Report 3/2020
Seasonal Effects on Stalling Mortality in England by Institute of Health Equity
Summary

Life expectancy at birth has been increasing in recent decades. However, these improvements which had been around a one-year increase every five and a half years for women and every four years for men in the period 1981 to 2010, slowed to a rate of a one-year increase every 28 years for women and 15 years for men in the years 2011 to 2018. There has been a considerable amount of discussion of the possible causes of this slowdown - seasonal factors (principally flu and cold weather) and factors affecting all seasons (austerity, material deprivation, demographic factors, disease patterns, statistical artefacts). This note presents an estimate of the proportion of the slowdown associated with seasonal factors.

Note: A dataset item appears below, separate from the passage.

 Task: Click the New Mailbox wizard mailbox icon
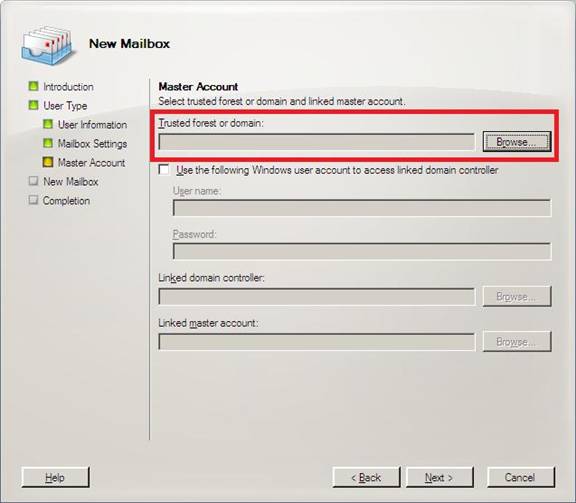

In September ONS published the latest quarterly mortality report for Q2 2019. Based on this and previous quarterly mortality reports, Murphy produced a graph comparing quarterly mortality data for the years 2001 to 2018/9. Using these data, seasonal and non-seasonal stalling can be compared.

 

Updated March 2020

Since 2011, there has been a slowing down  of the improvements in mortality rates seen in the previous decade in every season of the year.  In the winter months of 2011-2019, there was  increased variability in mortality - both in size and frequency of changes in rates associated with the presence or absence of flu epidemics and cold spells. This resulted in a stalling of improvements in winter mortality.

However this winter stalling accounted for less than 20 percent of the slowdown in improvements. Other factors accounted for over 80 per cent of the slowdown.